§ Objective: Return the lines from the one containing "Click the Convert Entities icon" through the end of the records, reproduced verbatim with both ends included. Leave the pictures out.

====== Information supplied ======

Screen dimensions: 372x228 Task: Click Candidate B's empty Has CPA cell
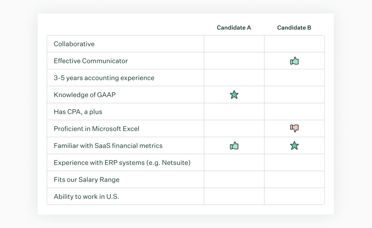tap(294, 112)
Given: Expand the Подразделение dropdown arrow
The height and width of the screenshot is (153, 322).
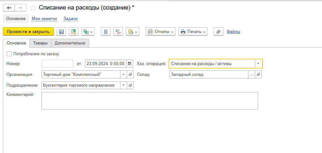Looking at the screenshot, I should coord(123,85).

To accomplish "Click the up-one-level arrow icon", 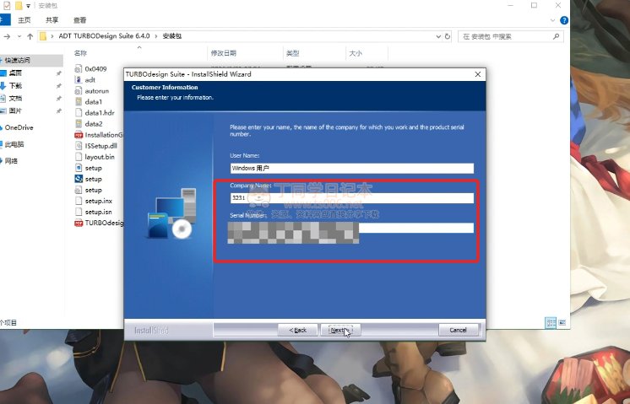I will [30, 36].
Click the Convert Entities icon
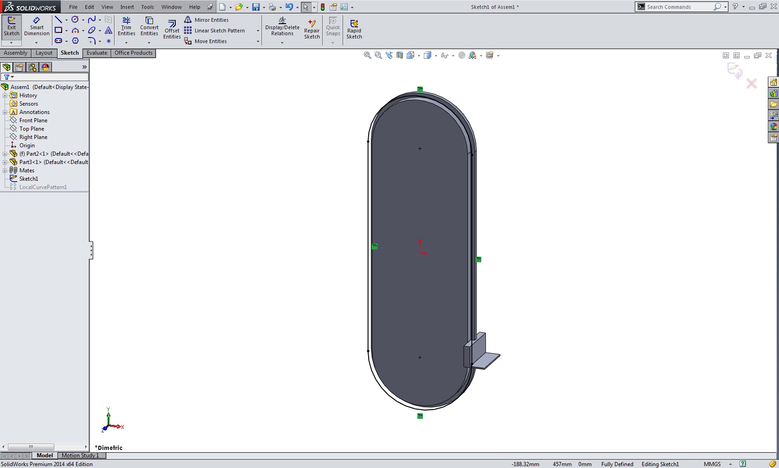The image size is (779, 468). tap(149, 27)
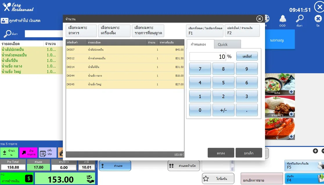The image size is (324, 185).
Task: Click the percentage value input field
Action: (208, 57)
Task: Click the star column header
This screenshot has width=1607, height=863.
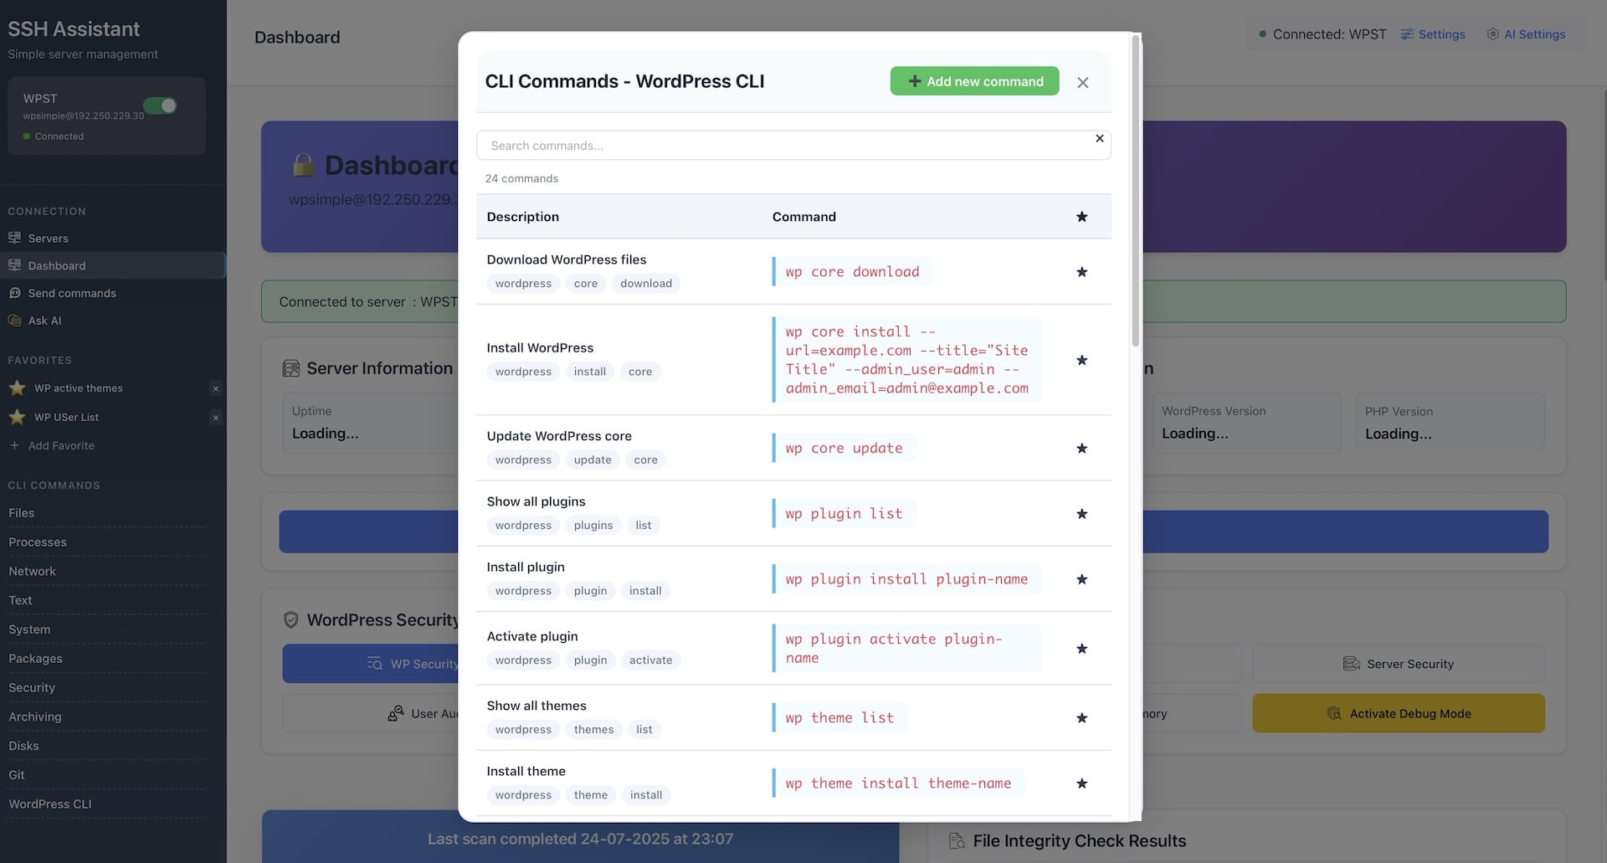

======

§ Expected answer:
Click the Convert Entities icon
The image size is (779, 468). tap(149, 27)
The image size is (324, 185).
Task: Click the percentage value input field
Action: (208, 57)
Task: Click the star column header
This screenshot has width=1607, height=863.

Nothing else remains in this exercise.